Tags
Albion Rovers, Bo'ness, Cliftonhill, Football, groundhop, groundhopping, GroundhopUK, Jock Stein, Non League, Scotland, soccer, Sport
Saturday 15th March 2025 ko 10:45
Lowland League
ALBION ROVERS 0
BO’NESS UNITED 0
Att 379
Entry £11
Programme £2
Sometimes I do worry that people forget one of the points of the organized groundhop. Yes, part of it is to allow groundhoppers to tick off multiple grounds over a weekend, but it’s just as much there to act as a fundraiser for the host clubs, and perhaps never before has that side of these events been so important as here.
Our day was ending in Coatbridge a town that grew out of the steel making industry, and here’s something I didn’t know, when that industry declined, many of the steel workers headed south and found work in Corby. Much is made of the Northamptonshire’s towns Scottish flavour, when you could be more precise and say the flavour is in fact from Coatbridge.
As an outsider to the Scottish game, nevertheless I do get the impression that relegation from the SPFL has been a good thing on balance. I’d seen The Wee Rovers in happier times, in a play-off game in 2012 but unquestionably relegation to the Lowland League for this season has badly hurt Albion Rovers. So much so the emphasis is on keeping the club alive, and an acceptance that next season the players will be on expenses only.
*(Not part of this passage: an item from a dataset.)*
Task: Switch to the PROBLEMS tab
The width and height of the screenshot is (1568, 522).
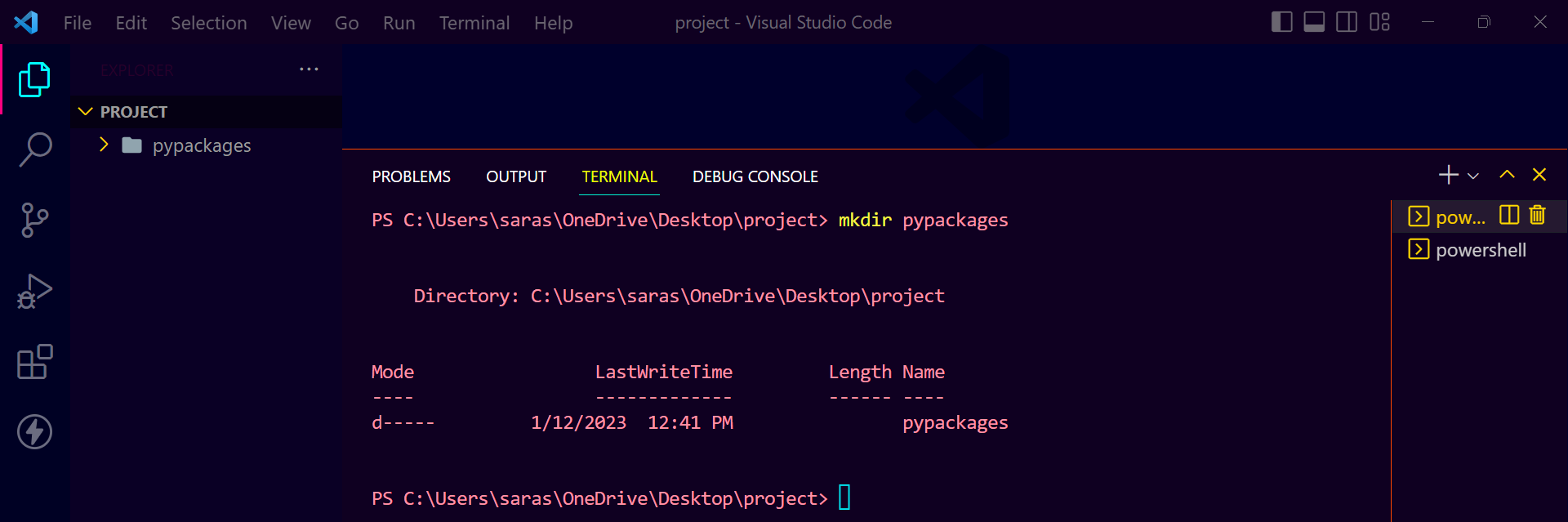Action: point(412,176)
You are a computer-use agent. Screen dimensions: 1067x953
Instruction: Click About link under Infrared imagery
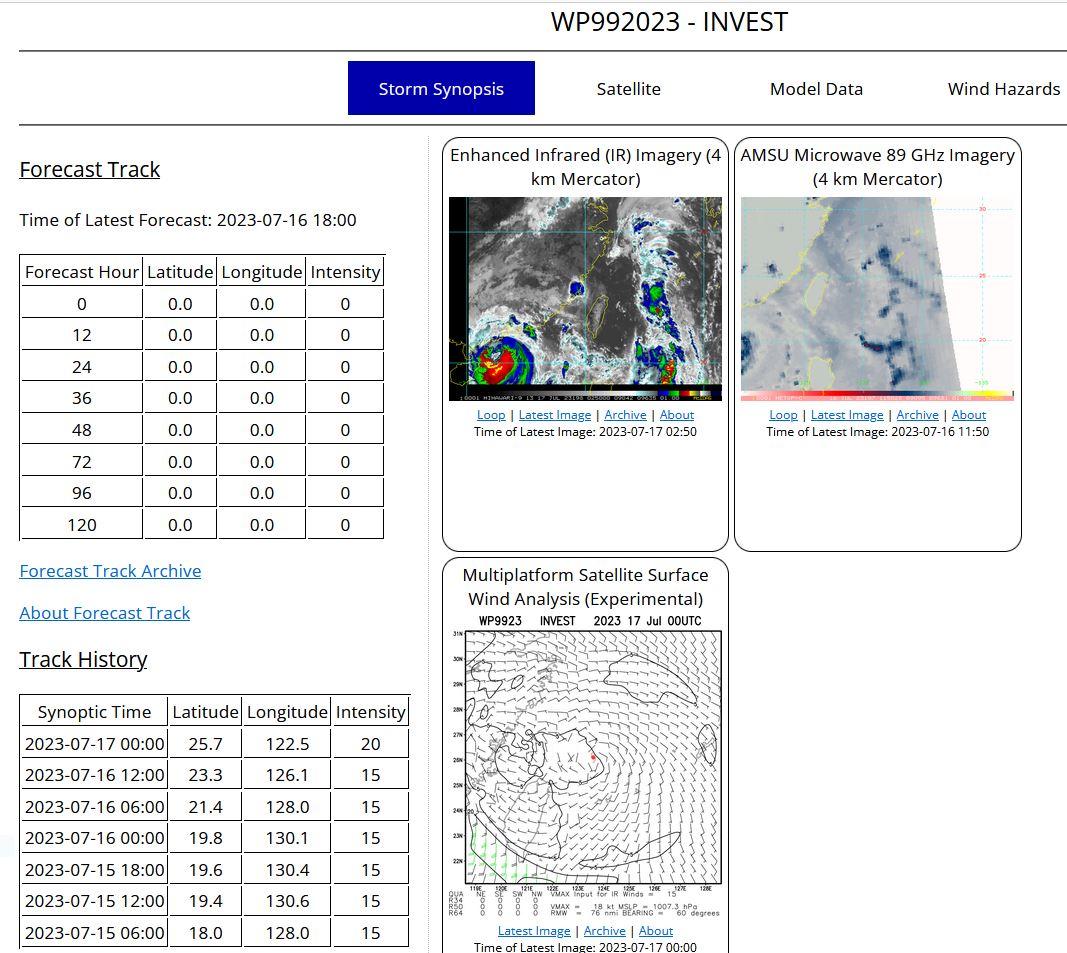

Meanwhile having GroundhopUK come to town, at least added up to a bumper crowd, and they hosted extremely well. We were privileged and humbled in equal measure to be invited into the boardroom at half time, to learn all about how this was the club that had Jock Stein play for them 236 times before being the first manager from the British Isles to win a major European cup, Celtic winning the European Cup in Lisbon in 1967. I must admit Robyn and I completely forgot that we’d actually been to the site of Stein’s triumph, Estádio Nacional!
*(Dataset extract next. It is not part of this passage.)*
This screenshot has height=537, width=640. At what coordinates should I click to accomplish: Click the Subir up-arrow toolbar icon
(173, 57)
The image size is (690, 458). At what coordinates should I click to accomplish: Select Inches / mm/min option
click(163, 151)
There was a quiet dignity about the folks in that boardroom, and I regretted that I only had 15-or-so minutes in their company. I opted to spend the second half on the little terrace behind the goal that didn’t exist 13 years previously. I watched one of the better nil-nil draws I’ve seen, and gazed upon the old-school loveliness that is Cliftonhill.
I hope us being there helped them, and that both the club and ground can survive. As one of my photos says, “The fans are the club” and they deserve nothing less.